* [AUFGABEN]:
1. Gib aus dem Artikel über die Pleite von Food Express die Passage von "Inzwischen ist Food" bis einschließlich "seine Einzelteile zerlegt." wortgetreu aus.
2. Nenne in der Reihenfolge ihres ersten Auftretens alle Namen von Unternehmen, Diensten und Plattformen, die im Artikel über die Pleite von Food Express vorkommen.

* [TEXTAUSZUG]:
=-=-=

Pleite von "Food Express": So brutal geht es in Berlins Start-up-Szene zu
Noch vor zwei Monaten war Max von Waldenfels Geschäftsführer eines rasant wachsenden Liefer-Start-ups namens Food Express. Mit seinen 90 Mitarbeitern war von Waldenfels gerade erst in größere Büros in Berlin-Mitte gezogen, die Zahl der Fahrer auf 1300 angewachsen.
Inzwischen ist Food Express konkurs. 30 Mitarbeiter wurden bereits entlassen, ebenso rund 300 Fahrern gekündigt. Auch die verbleibenden Mitarbeiter könnten in wenigen Tagen ihren Job verlieren. Denn nur noch bis zum Ende des Monats hat Food Express Zeit, einen neuen Investor zu finden. Dann wird das Unternehmen von dem Konkursverwalter in seine Einzelteile zerlegt.
Ausgerechnet der einst engste strategischer Partner und wichtigster Investor von Food Express hat das Start-up in diese Lage befördert: das Berliner Lieferdienstimperium Delivery Hero. Der Internetkonzern, zu dem auch die Plattform Lieferheld und Pizza.de gehören, ist vom wichtigsten Verbünden zum schärfsten Konkurrenten von Food Express geworden. Während Delivery Hero in Food Express investierte, baute das Lieferimperium zielstrebig einen eigenen Dienst auf, der dem Modell von Food Express exakt entspricht. Es ist eine Geschichte, die zeigt, wie brutal es in Berlins Start-up-Szene zugeht.
Sie beginnt im Mai 2013: Max von Waldenfels gründete mit Benjamin Pochhammer den Dienst MyLorry. Ihr Ziel: Auf Knopfdruck lassen sich Fahrer zum Transport bestellen. Bald stellen sie fest, dass besonders eine Kundengruppe einen enormen Bedarf hat – Restaurants. Aus MyLorry wird Food Express. Das Start-up konzentriert sich darauf, die Auslieferung von Essensbestellungen zu übernehmen. Denn Plattformen wie Lieferheld oder Lieferando vermitteln nur die Bestellungen – die Restaurants müssen sich selbst um die Auslieferung kümmern. Food Express kann ihnen die Lieferungen günstiger anbieten – denn es kann die Fahrer besser auslasten als einzelne Restaurants.
Es ist ein Modell, das für das Lieferdienstimperium Delivery Hero höchst interessant ist. Der Lieferdienst, in den Rocket Internet Anfang des Jahres über eine halbe Milliarde Euro investierte, steigt im Februar bei Food Express ein und übernimmt zunächst rund 16 Prozent der Anteile an Food Express. Kurz darauf erhöht er die Anteile noch mal auf 27,7 Prozent.

=-=-=

* [BEREITGESTELLTE DATEN]:
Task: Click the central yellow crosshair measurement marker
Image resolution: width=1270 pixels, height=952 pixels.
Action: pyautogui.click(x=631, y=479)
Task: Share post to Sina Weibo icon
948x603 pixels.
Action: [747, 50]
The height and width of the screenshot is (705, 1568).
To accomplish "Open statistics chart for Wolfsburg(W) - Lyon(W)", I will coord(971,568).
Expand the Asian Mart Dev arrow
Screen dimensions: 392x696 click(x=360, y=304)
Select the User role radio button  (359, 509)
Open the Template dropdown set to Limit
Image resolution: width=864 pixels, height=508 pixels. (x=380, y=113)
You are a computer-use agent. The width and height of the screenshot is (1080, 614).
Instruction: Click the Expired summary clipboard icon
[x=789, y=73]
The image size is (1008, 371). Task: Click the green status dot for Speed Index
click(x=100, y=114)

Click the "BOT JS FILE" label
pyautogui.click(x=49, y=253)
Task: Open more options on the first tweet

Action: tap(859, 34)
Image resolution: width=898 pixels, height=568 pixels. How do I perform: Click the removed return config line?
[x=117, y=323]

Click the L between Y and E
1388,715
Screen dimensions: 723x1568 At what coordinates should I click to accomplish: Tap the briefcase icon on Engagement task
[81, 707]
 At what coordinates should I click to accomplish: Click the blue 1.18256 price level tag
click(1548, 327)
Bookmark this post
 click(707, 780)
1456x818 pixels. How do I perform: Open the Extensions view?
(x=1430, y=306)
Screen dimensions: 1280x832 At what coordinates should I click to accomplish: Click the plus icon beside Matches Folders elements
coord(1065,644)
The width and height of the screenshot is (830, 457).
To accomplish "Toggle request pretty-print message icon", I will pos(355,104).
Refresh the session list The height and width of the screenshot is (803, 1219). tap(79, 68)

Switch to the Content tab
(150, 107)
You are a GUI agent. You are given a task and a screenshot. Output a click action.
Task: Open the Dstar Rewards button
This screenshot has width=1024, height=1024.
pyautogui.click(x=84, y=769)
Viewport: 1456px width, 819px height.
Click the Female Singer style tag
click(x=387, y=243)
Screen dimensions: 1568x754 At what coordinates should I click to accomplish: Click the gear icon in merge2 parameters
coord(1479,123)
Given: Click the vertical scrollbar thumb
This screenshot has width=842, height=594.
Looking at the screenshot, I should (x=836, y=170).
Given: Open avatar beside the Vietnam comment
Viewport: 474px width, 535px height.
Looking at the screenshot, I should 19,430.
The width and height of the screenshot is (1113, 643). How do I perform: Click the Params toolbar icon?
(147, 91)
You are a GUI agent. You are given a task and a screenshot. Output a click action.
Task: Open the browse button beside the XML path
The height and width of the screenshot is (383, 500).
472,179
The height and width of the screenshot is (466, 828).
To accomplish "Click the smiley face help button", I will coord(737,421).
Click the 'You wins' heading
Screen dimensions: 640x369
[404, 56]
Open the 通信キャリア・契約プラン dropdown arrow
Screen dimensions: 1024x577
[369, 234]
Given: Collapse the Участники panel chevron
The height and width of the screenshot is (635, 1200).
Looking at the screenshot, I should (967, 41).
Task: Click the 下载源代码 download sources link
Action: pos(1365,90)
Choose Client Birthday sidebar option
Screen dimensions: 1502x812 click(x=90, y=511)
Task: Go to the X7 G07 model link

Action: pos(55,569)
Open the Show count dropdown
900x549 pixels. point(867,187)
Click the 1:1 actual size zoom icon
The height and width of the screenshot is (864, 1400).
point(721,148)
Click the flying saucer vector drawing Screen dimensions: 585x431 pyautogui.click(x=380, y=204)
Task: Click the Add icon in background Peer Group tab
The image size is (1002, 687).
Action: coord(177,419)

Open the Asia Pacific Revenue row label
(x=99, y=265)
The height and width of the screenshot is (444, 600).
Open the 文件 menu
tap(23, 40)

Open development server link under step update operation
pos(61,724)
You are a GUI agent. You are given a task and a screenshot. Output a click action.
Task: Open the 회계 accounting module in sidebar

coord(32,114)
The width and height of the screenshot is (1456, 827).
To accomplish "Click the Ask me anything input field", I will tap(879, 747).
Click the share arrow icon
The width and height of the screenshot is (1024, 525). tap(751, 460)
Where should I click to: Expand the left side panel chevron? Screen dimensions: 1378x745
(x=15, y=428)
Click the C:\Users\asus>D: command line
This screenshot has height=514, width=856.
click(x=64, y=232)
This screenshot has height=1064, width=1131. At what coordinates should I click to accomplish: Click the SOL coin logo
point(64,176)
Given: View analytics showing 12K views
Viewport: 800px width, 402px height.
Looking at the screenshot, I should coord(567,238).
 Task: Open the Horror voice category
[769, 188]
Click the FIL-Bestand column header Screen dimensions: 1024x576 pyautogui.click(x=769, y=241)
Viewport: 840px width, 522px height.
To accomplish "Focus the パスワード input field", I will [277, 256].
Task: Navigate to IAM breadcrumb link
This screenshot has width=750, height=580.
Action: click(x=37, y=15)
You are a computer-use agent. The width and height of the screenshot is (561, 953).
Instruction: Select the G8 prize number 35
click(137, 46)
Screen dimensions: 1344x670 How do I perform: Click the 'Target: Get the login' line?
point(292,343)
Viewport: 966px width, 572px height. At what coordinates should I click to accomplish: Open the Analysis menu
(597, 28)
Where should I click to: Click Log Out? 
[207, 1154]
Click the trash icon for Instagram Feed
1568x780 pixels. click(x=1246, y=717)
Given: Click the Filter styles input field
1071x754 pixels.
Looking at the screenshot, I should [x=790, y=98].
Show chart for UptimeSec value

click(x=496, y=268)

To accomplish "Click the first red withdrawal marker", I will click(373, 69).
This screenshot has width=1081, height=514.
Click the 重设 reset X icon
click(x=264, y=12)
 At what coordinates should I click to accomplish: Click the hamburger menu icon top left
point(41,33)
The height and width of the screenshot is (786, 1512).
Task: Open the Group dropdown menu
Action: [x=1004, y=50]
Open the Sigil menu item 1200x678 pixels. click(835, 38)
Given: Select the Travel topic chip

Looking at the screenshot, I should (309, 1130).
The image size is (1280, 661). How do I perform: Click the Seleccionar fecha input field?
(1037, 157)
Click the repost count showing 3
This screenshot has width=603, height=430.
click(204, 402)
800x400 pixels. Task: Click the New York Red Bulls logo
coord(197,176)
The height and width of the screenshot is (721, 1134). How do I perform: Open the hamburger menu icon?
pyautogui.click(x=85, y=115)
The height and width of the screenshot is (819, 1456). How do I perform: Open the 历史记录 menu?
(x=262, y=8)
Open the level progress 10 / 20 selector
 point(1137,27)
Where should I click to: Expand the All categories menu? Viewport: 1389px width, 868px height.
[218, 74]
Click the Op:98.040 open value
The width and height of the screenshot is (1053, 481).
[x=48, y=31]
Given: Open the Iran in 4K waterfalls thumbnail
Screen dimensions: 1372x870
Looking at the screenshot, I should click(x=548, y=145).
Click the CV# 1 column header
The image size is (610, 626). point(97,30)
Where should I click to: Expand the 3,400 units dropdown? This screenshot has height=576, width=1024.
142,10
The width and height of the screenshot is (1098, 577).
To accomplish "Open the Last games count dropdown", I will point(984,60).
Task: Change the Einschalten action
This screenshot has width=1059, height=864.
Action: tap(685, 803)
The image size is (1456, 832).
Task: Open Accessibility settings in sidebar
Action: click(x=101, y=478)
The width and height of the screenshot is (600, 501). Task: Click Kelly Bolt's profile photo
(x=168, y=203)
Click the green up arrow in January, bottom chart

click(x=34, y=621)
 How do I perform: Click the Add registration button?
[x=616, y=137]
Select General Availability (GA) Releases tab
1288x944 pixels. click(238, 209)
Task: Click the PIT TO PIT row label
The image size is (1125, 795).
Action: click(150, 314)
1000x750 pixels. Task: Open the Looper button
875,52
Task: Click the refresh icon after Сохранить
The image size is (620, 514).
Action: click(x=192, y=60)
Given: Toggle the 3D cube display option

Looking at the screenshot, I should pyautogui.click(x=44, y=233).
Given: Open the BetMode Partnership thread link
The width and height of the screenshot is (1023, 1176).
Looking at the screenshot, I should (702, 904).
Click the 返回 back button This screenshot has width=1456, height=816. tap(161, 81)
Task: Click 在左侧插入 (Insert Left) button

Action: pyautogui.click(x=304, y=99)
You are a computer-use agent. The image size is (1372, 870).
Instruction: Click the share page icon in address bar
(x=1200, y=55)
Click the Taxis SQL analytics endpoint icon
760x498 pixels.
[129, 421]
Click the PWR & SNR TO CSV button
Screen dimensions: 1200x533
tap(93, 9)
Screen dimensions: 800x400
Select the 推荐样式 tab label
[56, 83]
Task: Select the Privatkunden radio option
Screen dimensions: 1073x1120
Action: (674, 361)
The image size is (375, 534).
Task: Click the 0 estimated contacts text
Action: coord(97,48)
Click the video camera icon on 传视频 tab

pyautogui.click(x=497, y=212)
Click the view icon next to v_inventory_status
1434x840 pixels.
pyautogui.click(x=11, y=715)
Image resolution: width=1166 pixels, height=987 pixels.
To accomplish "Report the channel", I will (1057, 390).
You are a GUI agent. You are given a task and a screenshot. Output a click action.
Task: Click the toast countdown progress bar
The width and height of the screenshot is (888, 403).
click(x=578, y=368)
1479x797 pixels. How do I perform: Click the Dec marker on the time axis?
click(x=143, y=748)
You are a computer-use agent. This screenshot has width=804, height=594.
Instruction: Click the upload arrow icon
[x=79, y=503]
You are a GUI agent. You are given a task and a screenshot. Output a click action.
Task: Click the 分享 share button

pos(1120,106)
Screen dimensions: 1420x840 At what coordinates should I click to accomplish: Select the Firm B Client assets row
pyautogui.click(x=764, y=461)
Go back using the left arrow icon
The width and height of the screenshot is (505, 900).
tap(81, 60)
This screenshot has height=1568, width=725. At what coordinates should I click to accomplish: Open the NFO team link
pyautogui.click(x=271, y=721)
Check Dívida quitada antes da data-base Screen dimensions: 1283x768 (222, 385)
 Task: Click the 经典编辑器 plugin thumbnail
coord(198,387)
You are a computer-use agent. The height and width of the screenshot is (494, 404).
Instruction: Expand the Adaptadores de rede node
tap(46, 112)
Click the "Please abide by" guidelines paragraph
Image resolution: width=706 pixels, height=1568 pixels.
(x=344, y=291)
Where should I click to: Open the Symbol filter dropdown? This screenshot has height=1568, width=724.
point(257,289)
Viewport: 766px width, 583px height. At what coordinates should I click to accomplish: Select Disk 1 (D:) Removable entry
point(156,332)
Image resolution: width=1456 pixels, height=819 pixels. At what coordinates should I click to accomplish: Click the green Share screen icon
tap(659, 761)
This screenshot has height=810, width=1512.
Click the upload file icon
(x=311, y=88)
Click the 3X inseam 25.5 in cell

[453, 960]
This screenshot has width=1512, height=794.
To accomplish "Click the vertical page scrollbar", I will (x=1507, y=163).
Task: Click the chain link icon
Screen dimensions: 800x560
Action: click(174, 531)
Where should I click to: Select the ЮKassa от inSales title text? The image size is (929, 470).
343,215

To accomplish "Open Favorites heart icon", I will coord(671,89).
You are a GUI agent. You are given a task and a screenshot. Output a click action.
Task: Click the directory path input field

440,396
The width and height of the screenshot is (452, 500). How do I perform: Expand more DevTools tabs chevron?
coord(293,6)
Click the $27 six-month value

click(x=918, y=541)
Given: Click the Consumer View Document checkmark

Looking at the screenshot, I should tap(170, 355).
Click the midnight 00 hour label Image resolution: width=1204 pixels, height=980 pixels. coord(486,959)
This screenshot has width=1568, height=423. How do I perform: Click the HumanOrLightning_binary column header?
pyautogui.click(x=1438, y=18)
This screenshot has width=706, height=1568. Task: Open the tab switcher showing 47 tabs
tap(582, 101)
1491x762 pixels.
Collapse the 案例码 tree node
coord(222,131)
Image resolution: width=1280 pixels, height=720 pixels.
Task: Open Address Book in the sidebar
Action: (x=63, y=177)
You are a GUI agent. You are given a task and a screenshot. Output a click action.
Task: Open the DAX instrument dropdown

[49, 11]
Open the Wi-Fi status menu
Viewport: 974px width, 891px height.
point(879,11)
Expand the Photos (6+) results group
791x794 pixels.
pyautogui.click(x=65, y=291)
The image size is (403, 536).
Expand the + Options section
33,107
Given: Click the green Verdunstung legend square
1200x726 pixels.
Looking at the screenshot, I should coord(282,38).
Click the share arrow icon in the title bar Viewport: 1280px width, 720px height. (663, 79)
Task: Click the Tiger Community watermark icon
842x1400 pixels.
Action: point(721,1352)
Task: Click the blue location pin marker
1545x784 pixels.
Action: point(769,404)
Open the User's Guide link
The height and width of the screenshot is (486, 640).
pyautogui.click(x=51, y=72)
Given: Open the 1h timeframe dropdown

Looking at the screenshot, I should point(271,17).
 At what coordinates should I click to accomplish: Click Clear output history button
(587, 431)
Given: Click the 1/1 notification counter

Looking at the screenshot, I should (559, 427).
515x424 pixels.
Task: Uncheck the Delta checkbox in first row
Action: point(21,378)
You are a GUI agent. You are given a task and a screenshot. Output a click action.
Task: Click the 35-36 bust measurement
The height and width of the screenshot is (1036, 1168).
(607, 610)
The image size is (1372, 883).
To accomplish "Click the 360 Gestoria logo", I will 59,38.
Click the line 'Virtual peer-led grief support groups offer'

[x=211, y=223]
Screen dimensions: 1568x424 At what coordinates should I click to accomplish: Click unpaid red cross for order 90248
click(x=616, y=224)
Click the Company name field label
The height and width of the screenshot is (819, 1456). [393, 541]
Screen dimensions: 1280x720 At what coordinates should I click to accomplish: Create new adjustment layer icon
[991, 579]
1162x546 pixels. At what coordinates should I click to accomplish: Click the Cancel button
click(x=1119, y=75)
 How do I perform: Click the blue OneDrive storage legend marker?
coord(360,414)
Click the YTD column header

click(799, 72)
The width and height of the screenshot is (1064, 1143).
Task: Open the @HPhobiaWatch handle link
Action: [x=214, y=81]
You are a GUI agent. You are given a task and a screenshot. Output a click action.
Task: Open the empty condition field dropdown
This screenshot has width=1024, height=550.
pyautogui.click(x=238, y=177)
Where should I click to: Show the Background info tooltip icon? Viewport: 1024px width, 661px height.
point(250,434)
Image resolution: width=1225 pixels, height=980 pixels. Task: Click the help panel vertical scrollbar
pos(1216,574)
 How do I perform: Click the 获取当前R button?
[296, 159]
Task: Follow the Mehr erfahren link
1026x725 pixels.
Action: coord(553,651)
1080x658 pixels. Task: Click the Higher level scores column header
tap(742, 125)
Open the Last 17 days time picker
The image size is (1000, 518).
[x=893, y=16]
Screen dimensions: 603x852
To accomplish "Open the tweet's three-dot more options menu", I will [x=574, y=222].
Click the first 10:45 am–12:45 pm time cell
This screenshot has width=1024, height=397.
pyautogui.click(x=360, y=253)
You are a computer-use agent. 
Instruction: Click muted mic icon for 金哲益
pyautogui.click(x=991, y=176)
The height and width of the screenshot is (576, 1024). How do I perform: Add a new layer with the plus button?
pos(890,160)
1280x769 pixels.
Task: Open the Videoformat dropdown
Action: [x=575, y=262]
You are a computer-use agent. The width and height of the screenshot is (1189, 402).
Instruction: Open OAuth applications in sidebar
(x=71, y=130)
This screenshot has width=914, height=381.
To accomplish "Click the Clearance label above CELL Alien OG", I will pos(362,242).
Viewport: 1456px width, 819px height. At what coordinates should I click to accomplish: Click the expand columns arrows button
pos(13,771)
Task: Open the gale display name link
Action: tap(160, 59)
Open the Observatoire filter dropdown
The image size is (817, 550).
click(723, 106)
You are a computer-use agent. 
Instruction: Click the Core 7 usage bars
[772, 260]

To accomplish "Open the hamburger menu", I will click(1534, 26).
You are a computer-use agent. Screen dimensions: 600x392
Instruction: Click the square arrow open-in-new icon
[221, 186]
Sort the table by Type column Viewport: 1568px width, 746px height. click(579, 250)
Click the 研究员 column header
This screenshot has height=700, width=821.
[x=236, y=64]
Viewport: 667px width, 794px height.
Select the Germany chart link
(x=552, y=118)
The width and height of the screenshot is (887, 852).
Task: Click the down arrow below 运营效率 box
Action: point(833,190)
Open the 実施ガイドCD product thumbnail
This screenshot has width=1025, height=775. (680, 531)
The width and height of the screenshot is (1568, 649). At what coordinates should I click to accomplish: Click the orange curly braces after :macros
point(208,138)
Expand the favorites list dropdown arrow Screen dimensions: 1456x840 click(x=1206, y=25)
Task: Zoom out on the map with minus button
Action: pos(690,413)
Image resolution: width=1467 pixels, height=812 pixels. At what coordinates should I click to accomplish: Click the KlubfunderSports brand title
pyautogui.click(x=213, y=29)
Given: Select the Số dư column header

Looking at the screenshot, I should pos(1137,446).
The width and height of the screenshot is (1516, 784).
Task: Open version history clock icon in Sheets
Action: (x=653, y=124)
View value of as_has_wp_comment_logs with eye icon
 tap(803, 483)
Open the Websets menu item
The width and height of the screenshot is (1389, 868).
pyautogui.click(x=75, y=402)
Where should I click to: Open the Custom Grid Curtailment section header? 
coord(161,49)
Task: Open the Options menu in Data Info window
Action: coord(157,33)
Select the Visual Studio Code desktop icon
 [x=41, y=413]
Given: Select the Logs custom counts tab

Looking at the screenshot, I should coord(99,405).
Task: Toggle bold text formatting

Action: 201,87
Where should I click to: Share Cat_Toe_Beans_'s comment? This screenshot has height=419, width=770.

=-=-=

* [DIE ANTWORTEN]:
1.
Inzwischen ist Food Express konkurs. 30 Mitarbeiter wurden bereits entlassen, ebenso rund 300 Fahrern gekündigt. Auch die verbleibenden Mitarbeiter könnten in wenigen Tagen ihren Job verlieren. Denn nur noch bis zum Ende des Monats hat Food Express Zeit, einen neuen Investor zu finden. Dann wird das Unternehmen von dem Konkursverwalter in seine Einzelteile zerlegt.

2. Food Express, Delivery Hero, Lieferheld, Pizza.de, MyLorry, Lieferando, Rocket Internet